Available data:
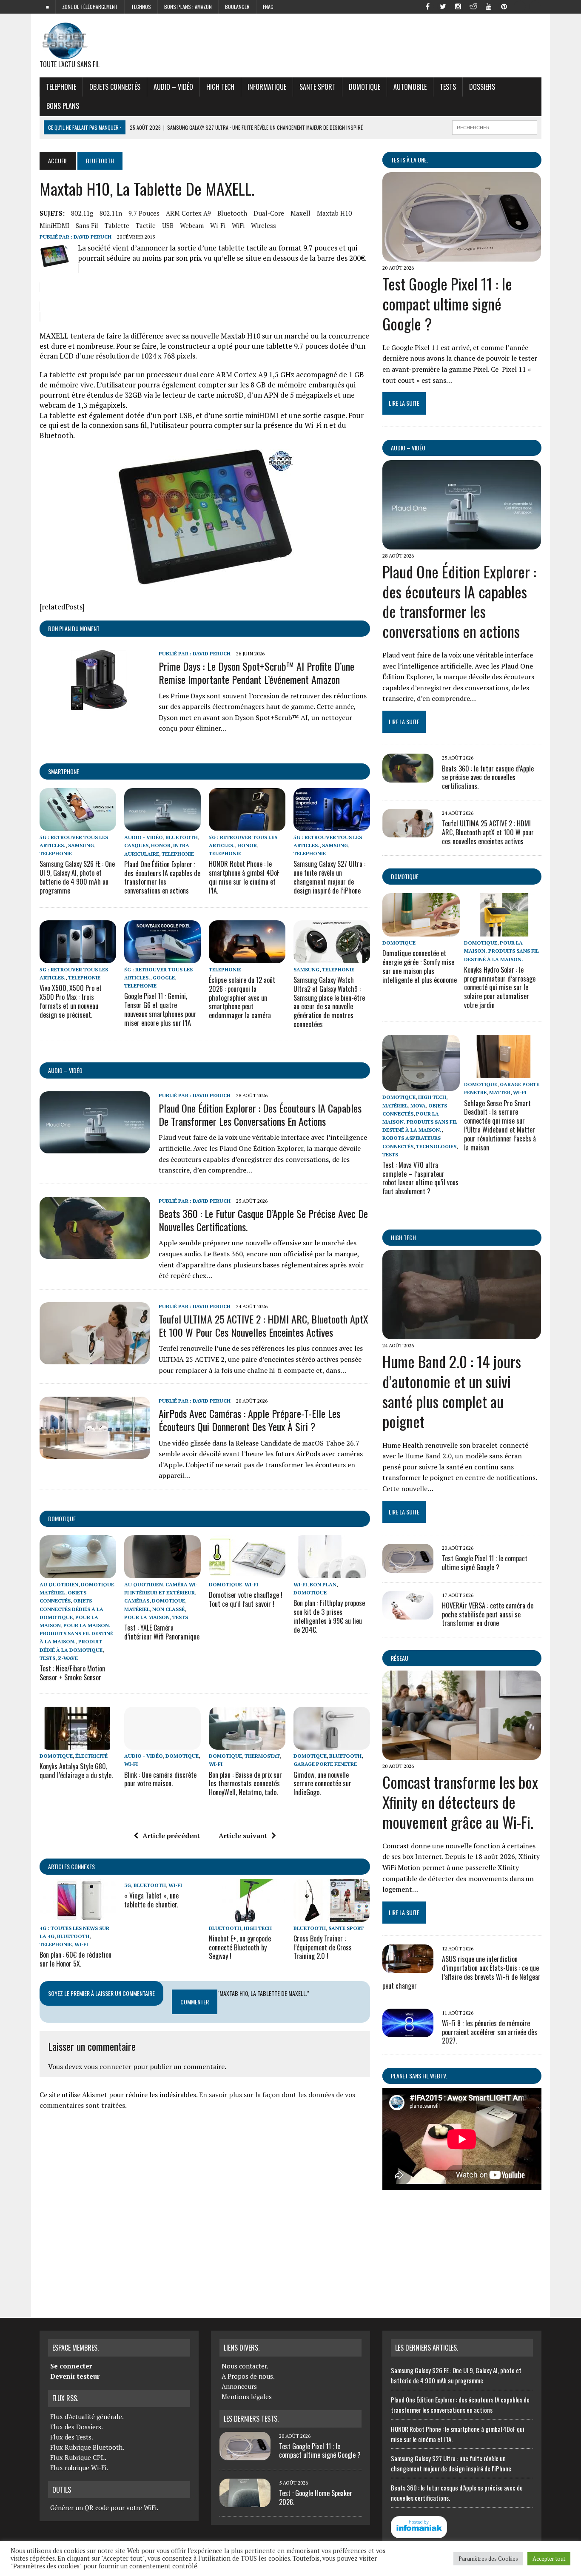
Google (164, 977)
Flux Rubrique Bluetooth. (87, 2447)
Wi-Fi (217, 225)
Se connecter (71, 2366)
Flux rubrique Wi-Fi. (79, 2467)
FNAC (268, 6)
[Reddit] (473, 6)
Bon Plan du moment (74, 628)
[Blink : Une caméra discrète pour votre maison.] (162, 1744)
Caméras (136, 1600)
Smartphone (63, 771)
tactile (146, 225)
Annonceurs (239, 2386)
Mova (418, 1105)
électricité (91, 1756)
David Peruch (92, 236)
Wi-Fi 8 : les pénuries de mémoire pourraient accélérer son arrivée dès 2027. (489, 2032)
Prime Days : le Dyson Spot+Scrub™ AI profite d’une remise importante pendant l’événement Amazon (256, 672)
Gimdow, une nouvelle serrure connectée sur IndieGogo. (322, 1784)
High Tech (220, 87)
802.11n (111, 213)
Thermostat (262, 1756)
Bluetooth (232, 213)
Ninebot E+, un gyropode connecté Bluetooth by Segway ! (240, 1947)
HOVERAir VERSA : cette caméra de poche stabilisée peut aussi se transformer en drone (487, 1614)
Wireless (263, 225)
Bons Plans (62, 106)
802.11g (82, 213)
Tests (448, 87)
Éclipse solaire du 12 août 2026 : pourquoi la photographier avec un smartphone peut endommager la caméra (242, 997)
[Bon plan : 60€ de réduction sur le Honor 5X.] (78, 1916)
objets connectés (114, 87)
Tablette (117, 225)
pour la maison (147, 1617)
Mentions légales (247, 2396)
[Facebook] (427, 6)
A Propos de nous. (248, 2376)
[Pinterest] (504, 6)
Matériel (52, 1592)
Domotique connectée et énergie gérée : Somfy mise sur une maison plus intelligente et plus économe (419, 966)
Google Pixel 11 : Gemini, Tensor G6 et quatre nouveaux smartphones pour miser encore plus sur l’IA (160, 1009)
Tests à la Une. (409, 159)
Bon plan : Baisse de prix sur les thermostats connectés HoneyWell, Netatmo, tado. (245, 1784)
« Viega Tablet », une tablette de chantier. (151, 1900)
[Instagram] (458, 6)
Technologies (436, 1146)
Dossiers (482, 87)
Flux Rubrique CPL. (78, 2457)
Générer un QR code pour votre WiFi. (104, 2507)
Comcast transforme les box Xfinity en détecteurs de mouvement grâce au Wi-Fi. (460, 1801)
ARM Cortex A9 (188, 213)
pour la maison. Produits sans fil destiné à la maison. (76, 1633)
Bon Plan (323, 1584)
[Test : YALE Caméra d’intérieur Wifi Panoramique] (162, 1572)
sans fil (87, 225)
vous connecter (107, 2066)
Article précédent (171, 1835)
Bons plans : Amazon (188, 6)
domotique (62, 1518)
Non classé (168, 1609)
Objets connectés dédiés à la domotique (71, 1608)
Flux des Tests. (71, 2437)
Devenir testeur (75, 2376)
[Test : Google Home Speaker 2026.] (245, 2502)
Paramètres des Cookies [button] (488, 2558)
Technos (141, 6)
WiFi (238, 225)
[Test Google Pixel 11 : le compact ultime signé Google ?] (461, 256)
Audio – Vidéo (173, 87)
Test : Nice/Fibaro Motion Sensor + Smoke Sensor (72, 1672)
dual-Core (268, 213)
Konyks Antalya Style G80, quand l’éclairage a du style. (76, 1770)
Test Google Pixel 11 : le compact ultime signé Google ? (447, 303)
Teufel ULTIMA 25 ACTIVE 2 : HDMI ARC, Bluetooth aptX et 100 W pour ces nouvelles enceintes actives (263, 1325)
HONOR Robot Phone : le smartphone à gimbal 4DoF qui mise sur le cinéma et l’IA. (244, 877)
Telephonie (61, 87)
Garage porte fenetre (325, 1764)
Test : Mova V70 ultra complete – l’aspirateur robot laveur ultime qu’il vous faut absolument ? (420, 1178)
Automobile (410, 87)
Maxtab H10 (334, 213)
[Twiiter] (443, 6)
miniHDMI (54, 225)
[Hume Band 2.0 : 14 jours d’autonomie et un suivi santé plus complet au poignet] (461, 1333)
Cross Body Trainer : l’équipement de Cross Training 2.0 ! (322, 1947)
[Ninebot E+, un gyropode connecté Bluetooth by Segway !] (247, 1916)
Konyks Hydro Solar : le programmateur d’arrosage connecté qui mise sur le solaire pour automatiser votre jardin (499, 987)
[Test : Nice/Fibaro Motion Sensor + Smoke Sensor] (78, 1572)
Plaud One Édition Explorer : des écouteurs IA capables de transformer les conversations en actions (162, 877)
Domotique (364, 87)
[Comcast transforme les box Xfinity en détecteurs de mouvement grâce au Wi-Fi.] (461, 1754)
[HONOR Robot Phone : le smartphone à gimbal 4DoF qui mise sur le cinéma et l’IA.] (247, 825)
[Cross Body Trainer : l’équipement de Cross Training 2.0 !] (331, 1916)
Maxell (300, 213)
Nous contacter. (245, 2366)
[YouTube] (489, 6)
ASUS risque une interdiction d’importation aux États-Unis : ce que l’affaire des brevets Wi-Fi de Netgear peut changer (461, 1972)
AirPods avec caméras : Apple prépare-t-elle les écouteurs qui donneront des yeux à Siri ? (249, 1420)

What is needed:
Each line of the listing that contains the word "connectés" must be copied.

Answer to this problem:
objets connectés (114, 87)
Bon plan : Baisse de prix sur les thermostats connectés HoneyWell, Netatmo, tado. (245, 1784)
Objets connectés dédiés à la domotique (71, 1608)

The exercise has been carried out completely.